Do sol ao subsolo: nações abandonam os combustíveis fósseis

• Surto solar alivia problemas de energia no Paquistão • Geotérmica reduz contas francesas em 20%

PARIS: Aquecimento com energia geotérmica, iluminação com painéis solares, cozinha com resíduos biodegradáveis: como podemos viver com menos petróleo e gás? É uma questão de longa data – mas que está a pegar fogo à medida que os custos da energia disparam devido ao conflito no Médio Oriente, que estrangulou as exportações de petróleo bruto e de gás natural liquefeito (GNL).

Com a expectativa de que o choque energético global causado pelo conflito perdure, os videojornalistas da AFP em todo o mundo exploraram como os países estão experimentando a transição climática.

Solar no Paquistão

A vista aérea de Islamabad é impressionante: painéis solares estendem-se até onde a vista alcança, desde os telhados da exuberante e verdejante capital paquistanesa.

A mudança do Paquistão para a energia solar é “uma das transições energéticas lideradas pelos consumidores mais rápidas de que há registo”, de acordo com um estudo recente realizado por um think tank paquistanês.

Ao contrário das economias ocidentais, o Paquistão – cujos cidadãos lutam há muito tempo contra a escassez de energia, os apagões e a redução regular de carga – não impôs tarifas sobre a tecnologia solar da vizinha China entre 2013 e 2025.

O aumento dos preços do petróleo e do gás após a invasão da Ucrânia pela Rússia em Fevereiro de 2022 também estimulou os consumidores a adoptarem a energia solar.

Nas ruas movimentadas da antiga cidade mogol de Lahore, capital cultural do Paquistão, o lojista Aftab Ahmed, de 49 anos, procura painéis solares para instalar em sua casa.

“Tornou-se tão caro que uma pessoa comum já não pode comprar combustível para uma moto ou um carro.

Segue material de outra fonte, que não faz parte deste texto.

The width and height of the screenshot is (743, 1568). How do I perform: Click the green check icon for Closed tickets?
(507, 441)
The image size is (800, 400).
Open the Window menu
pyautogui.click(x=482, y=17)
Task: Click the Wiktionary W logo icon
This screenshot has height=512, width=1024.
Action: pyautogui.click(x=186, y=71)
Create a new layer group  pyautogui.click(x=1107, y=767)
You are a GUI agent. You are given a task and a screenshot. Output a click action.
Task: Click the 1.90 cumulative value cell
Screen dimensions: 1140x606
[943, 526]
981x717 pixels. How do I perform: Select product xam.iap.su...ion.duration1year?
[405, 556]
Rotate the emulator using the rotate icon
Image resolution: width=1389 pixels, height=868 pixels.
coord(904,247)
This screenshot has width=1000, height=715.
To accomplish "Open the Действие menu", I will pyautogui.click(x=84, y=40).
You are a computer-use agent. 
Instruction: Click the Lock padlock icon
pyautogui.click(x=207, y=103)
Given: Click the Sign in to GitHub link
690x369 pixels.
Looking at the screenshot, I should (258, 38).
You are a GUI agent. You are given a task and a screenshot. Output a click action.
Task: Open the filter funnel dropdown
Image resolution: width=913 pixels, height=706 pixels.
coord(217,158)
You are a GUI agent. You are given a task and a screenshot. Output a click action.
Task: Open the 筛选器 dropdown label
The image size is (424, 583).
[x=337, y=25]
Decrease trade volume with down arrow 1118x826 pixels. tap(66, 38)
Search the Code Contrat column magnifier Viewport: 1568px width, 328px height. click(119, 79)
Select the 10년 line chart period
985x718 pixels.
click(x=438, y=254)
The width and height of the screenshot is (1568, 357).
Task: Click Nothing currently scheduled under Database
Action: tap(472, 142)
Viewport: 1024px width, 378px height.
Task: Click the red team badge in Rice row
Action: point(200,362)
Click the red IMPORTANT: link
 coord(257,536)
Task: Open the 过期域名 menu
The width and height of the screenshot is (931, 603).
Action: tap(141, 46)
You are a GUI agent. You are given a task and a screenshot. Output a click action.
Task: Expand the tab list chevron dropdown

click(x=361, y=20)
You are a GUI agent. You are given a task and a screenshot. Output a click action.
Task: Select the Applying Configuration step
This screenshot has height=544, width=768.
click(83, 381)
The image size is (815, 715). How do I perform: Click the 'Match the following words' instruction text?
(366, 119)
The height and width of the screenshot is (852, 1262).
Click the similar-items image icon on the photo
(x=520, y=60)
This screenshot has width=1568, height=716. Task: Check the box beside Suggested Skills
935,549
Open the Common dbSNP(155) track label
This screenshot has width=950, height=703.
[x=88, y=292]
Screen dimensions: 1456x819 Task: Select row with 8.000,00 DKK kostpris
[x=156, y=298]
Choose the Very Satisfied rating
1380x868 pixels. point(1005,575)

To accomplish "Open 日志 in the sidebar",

Os preços dos combustíveis também estão a afectar as contas de electricidade, levando a novos aumentos”, diz ele. A energia solar oferece a possibilidade de “pelo menos alguma poupança”.

Geotérmica na França

Durante muito tempo, os proprietários do edifício onde Anne Chatelain vive, perto de Paris, resistiram à mudança do aquecimento a gás para a energia geotérmica.

Mas em 1º de janeiro, eles finalmente começaram a aquecer suas casas usando o calor natural do subsolo – o solo imediatamente abaixo da superfície.

À medida que as contas de energia disparam noutras partes do mundo, “o nosso gestor de propriedades anunciou uma redução de 20% nas contas de aquecimento e água quente para 2026 e 2027”, exulta o reformado de 69 anos.

A tecnologia é amiga do clima e, como recurso local, “não está sujeita a impostos e convulsões geopolíticas”, como a guerra com o Irão, afirma Gregory Mascarau, diretor em Paris da multinacional francesa de serviços públicos de eletricidade ENGIE.

A energia geotérmica rasa permite aquecimento e resfriamento usando a temperatura do subsolo em profundidades inferiores a 200 metros (650 pés).

‘Carvão verde’ no Chade

Parece carvão, mas os briquetes pretos são na verdade feitos de resíduos vegetais: talos de milho e gergelim, folhas de palmeira e espigas. Os resíduos são separados, moídos e misturados com maceração de goma arábica para facilitar a ignição e com argila para retardar a combustão.

“Não faz fumaça, dura e é econômico. E posso ver que não escurece a maconha e não há efeitos colaterais”, diz Sophie Saboura, 24 anos, moradora da capital do Chade, N’Djamena.

Os briquetes duram até três vezes mais que o carvão tradicional, segundo Ousmane Alhadj Oumarou, diretor técnico da fábrica da Associação Raikina para o Desenvolvimento Socioeconômico (Adser).

“Do ponto de vista ambiental, o carvão ecológico contribui para o saneamento. E também reduz os efeitos das alterações climáticas. Também ajuda a combater a desflorestação”, afirma Oumarou.